弁護士ドットコムの法律相談コーナーでも「竹」に関する隣人トラブルの質問は多い。所有している竹林の隣人から「家の敷地に筍が生えて困るので何とかしてくれ」と何度か苦情を言われた人が対処法を尋ねていた。
別の質問では、「隣家の竹が、こちらの敷地内に侵入してきました。こちらとしては枯らしたい、金輪際、侵入してこないようにしてほしい」として、除草剤の使用が可能かどうかを質問していた。
あるサイトでは、竹と笹は「もはや民間人の手に負えない最凶の悪魔的存在」とまで、その繁殖力の強さが表現されている。

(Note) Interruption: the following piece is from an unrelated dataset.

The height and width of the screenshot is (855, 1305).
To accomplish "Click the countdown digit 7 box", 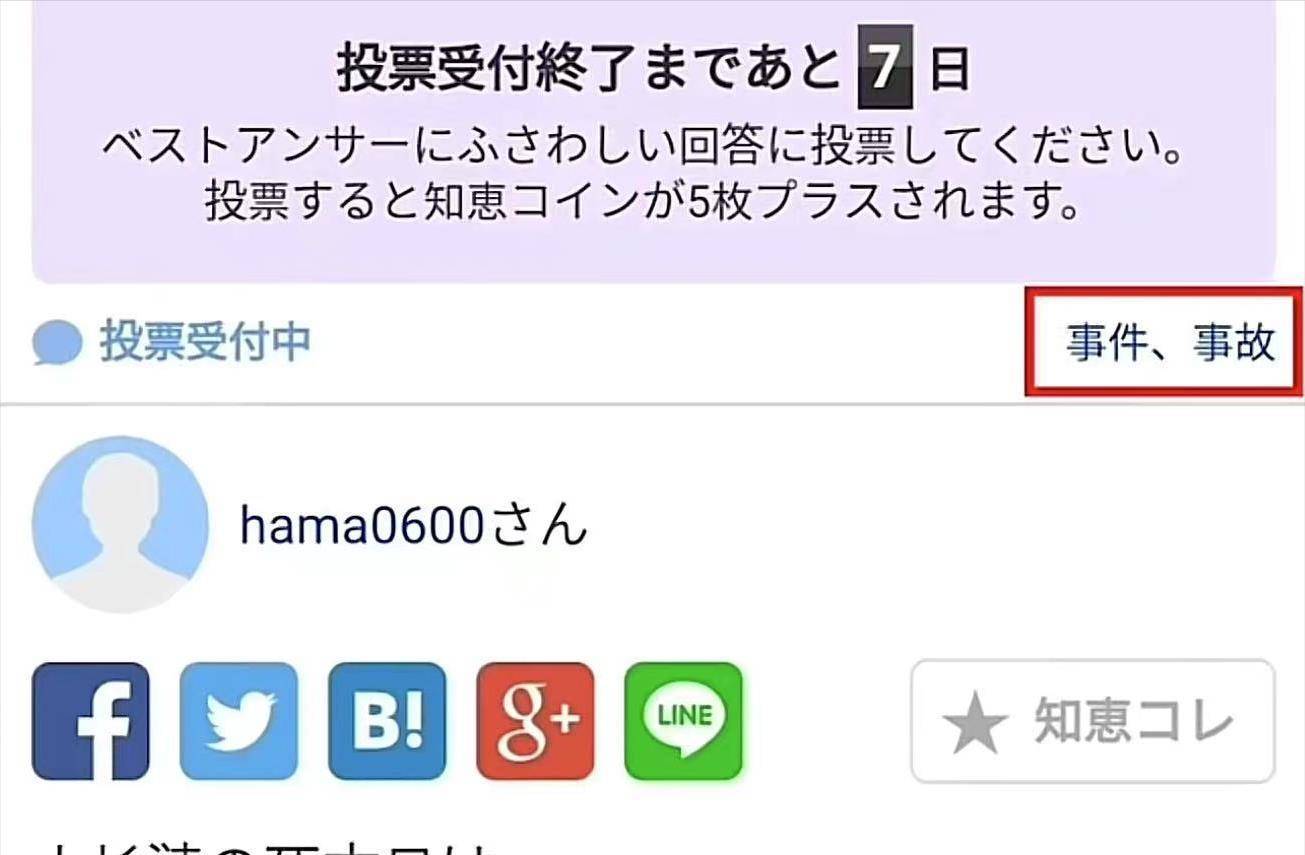I will pos(886,68).
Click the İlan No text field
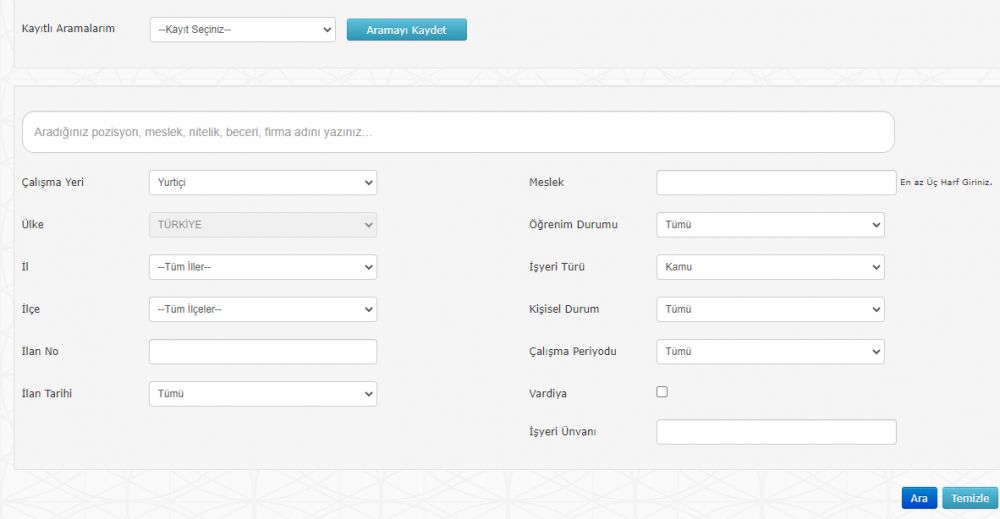 263,351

隣家の敷地から竹が侵入してきた場合、除草剤で枯れさせてしまってもいいのか。近藤公人弁護士に聞いた。
●相当注意して根を切ろう
隣地の竹が、境界線を越えて侵入している場合、枝については、これを隣地所有者に切り取らせることができます。また根については、隣地所有者の承諾を得ずに自分で切り取ることができます(民法233条)。
ただし、根を切ることによって、竹を枯らすと権利の濫用となり、逆に損害賠償される可能性もありますので、相当な注意を払って根を切る必要があります。
したがって、隣家の家から竹が侵入してきた場合は、隣地所有者に枝を切らせる請求権があります。タケノコが生えてきた場合も、タケノコを刈り取って処分することが可能です。タケノコの所有権は、切り取った者にあるといわれています。が、今回のように近隣トラブルになりかねない場合は、タケノコは隣地所有者に返還した方が良いでしょう。
●除草剤は竹本体を枯らしてしまうので避けるべき
そして、今回は、除草剤を利用するということですが、自己の所有地内のタケノコのみを、除草剤で枯れさせ、竹の本体が枯れなければ問題はありません。しかし、除草剤を使うと、隣地の竹の本体を枯らす可能性がありますのでやめておいた方が良いでしょう。
「枝の除去を、また根が自己の土地に侵入しないように工作物を作れ」という妨害排除・妨害予防請求の訴訟を提議するしかないと思います。